Allied casualties in the battle were relatively light. However, at intervals for a fortnight after the surrender, IJN personnel chose more than 300 Australian and Dutch prisoners of war at random and summarily executed them, at or near Laha airfield. About 300 of those men who surrendered at Laha airfield on Ambon were killed in four separate massacres around the airfield. They were bayoneted, clubbed to death or beheaded. None survived. In part, this was revenge for the sinking of the Japanese minesweeper, as some surviving crew of the minesweeper took part. Those killed included Wing Commander Scott and Major Newbury. According to an Australian War Memorial principal historian, Peter Stanley, over the following three and a half years, the surviving POWs:

...suffered an ordeal and a death rate second only to the horrors of Sandakan, first on Ambon and then after many were sent to the island of Hainan [China] late in 1942. Three-quarters of the Australians captured on Ambon had died before the war's end. Of the 582 who remained on Ambon, 405 died. They died of overwork, malnutrition, disease and one of the most brutal regimes among camps in which bashings were routine.

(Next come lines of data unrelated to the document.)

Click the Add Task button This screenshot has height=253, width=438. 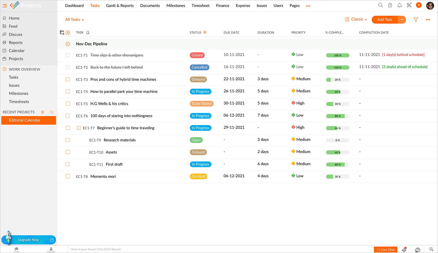coord(385,20)
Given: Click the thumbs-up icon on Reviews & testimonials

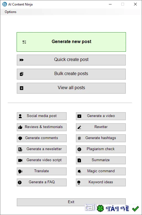Looking at the screenshot, I should [20, 127].
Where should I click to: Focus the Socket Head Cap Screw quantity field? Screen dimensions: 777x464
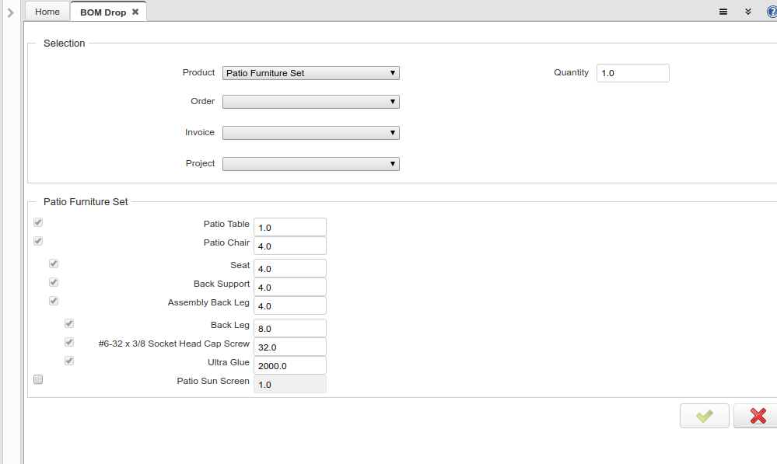tap(289, 347)
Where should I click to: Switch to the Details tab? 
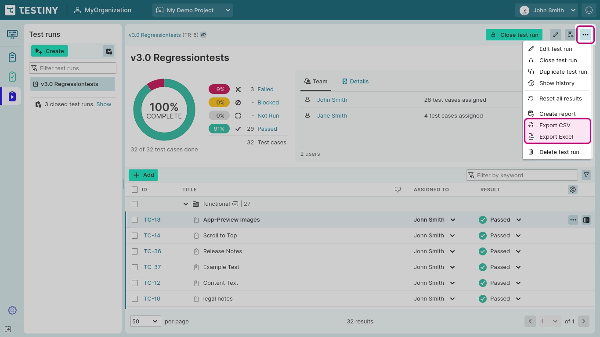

In 1946, incidents which followed the fall of Ambon became the subject of one of the largest ever war crimes trials: 93 Japanese personnel were tried by an Australian military tribunal at Ambon. Rear Admiral Hatakeyama was found to have ordered the Laha massacres, however he had died before he could be tried. Commander Kunito Hatakeyama, who was in direct command of the massacres, was sentenced to execution by hanging. Lieutenant Kenichi Nakagawa was sentenced to 20 years imprisonment. Three other Japanese officers were executed for mistreatment of POWs and/or civilians on other occasions, during 1942–45. (The trials were the basis for the feature film Blood Oath, released in 1990.) General Itō was sentenced to death that same year for war crimes committed in other parts of the Pacific.

===Other subsequent events===
Approximately 30 Australian soldiers, including Jinkins, escaped from Ambon, in the space of several weeks after the surrender, often by rowing prahus (canoes) to Seram. Another result of the capture of Ambon was the realisation of Australian fears of air attacks, when Japanese planes based at Ambon took part in major air raids on Darwin, Australia on 19 February.